**Instructions for the task**
Show each line of the rows below that contains the word "menu", copied in full. Case counts, so match only that exact capitalization.

------ Data supplied ------

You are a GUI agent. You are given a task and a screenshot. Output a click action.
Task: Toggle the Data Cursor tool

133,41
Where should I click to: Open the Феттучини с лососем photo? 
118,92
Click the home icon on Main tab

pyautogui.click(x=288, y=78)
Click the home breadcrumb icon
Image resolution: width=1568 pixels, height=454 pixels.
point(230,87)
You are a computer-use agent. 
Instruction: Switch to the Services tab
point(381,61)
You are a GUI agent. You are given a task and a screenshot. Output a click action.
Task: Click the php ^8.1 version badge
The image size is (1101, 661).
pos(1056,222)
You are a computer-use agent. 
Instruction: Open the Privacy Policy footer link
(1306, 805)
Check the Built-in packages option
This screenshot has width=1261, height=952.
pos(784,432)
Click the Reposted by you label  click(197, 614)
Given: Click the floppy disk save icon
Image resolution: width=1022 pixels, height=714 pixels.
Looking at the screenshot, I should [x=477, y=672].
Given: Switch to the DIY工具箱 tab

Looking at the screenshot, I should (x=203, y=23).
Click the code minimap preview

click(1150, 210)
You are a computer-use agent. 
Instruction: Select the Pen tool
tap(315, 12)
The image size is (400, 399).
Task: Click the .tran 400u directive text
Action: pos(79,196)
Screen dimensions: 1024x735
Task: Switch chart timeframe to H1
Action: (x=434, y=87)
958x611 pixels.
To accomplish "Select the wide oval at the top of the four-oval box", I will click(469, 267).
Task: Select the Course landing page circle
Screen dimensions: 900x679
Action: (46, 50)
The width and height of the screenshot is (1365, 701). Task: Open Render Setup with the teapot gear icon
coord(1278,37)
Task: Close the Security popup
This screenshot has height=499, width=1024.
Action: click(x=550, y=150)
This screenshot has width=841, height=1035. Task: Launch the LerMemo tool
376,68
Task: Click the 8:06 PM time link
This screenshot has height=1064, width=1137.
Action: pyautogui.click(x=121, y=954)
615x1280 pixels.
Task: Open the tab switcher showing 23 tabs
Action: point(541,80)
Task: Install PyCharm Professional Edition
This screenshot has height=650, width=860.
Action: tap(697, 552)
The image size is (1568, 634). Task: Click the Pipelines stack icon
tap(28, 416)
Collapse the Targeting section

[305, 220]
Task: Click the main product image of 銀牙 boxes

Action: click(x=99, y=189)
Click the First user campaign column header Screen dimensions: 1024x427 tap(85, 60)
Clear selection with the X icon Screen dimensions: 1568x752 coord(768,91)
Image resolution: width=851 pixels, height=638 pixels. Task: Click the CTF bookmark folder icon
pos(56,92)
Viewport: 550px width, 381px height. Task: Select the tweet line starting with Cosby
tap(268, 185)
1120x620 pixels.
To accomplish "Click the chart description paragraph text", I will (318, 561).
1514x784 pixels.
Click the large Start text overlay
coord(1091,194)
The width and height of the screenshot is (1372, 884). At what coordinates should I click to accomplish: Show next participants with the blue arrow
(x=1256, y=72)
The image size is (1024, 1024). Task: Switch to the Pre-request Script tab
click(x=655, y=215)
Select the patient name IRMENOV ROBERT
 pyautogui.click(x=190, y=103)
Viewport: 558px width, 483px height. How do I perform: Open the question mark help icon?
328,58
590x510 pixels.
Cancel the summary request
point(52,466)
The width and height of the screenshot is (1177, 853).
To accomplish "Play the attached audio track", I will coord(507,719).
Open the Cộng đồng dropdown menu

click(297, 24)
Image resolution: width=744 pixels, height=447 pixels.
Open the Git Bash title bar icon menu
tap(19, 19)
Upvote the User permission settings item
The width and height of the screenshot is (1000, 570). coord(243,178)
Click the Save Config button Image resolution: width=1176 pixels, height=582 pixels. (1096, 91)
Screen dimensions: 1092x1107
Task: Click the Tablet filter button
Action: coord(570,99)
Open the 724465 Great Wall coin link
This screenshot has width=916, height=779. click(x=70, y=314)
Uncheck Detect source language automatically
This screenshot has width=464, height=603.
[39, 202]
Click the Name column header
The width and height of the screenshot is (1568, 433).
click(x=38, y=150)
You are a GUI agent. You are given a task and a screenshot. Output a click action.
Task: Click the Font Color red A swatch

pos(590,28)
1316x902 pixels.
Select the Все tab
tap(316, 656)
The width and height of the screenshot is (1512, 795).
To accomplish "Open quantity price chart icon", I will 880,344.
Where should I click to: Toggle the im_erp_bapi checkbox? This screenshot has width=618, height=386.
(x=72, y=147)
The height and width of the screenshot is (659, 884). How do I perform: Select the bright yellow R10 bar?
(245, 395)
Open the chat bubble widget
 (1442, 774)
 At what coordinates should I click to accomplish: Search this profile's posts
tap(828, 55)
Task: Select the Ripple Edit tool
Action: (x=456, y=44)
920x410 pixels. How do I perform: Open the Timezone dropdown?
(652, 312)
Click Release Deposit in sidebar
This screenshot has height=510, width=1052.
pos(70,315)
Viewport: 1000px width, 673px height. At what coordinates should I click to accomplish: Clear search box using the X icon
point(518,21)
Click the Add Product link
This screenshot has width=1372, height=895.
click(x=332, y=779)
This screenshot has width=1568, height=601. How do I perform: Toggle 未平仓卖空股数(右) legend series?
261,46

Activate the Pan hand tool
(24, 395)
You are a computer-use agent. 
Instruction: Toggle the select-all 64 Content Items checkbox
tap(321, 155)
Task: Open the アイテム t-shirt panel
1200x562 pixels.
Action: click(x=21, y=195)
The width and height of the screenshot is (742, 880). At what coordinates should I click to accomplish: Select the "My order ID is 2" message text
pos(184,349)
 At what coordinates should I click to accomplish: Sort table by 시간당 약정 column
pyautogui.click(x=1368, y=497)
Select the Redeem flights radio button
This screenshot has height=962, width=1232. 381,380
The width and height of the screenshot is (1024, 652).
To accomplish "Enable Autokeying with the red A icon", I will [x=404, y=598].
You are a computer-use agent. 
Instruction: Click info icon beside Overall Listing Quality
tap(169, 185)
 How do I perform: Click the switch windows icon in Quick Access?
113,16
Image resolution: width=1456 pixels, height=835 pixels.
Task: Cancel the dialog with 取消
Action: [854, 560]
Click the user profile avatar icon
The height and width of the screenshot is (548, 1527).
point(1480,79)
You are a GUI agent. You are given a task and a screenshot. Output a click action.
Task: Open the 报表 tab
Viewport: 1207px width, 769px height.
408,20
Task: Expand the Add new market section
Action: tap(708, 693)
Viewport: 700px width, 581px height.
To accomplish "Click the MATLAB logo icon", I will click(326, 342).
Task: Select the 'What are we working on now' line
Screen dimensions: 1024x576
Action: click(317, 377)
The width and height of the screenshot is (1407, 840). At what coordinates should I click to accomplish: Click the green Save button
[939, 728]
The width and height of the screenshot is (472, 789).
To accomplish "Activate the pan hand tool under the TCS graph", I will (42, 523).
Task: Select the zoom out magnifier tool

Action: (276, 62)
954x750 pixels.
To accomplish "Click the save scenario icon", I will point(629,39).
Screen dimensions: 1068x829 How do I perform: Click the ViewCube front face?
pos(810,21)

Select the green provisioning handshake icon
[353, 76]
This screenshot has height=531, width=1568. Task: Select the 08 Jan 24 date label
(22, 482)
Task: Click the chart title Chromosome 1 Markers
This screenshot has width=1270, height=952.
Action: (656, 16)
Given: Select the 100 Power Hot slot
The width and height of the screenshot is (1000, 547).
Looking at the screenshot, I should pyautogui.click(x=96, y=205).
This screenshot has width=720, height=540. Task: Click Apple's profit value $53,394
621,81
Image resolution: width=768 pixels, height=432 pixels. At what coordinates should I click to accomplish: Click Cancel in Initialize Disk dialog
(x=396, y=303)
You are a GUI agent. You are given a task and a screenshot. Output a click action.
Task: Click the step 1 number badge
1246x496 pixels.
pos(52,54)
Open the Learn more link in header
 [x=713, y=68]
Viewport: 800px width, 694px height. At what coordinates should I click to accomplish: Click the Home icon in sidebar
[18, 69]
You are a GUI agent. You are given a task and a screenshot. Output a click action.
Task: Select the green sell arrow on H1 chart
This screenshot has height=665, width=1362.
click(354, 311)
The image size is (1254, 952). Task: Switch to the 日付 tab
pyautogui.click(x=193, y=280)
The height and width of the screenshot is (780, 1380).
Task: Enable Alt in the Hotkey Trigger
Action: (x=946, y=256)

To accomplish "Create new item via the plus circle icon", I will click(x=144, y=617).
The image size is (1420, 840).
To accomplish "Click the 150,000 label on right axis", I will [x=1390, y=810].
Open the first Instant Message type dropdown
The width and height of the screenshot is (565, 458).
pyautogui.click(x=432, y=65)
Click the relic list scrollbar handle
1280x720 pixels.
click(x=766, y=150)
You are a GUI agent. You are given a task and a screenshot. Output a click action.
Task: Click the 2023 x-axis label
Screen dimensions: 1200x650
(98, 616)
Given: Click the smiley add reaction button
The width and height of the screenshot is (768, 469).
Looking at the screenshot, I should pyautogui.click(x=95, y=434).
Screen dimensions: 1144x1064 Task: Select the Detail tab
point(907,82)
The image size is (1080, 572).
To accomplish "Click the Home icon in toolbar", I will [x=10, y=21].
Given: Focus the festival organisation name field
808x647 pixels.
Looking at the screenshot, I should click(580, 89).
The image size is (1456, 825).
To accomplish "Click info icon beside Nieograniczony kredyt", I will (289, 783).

------

**Task solution**
Open the Cộng đồng dropdown menu
Open the Git Bash title bar icon menu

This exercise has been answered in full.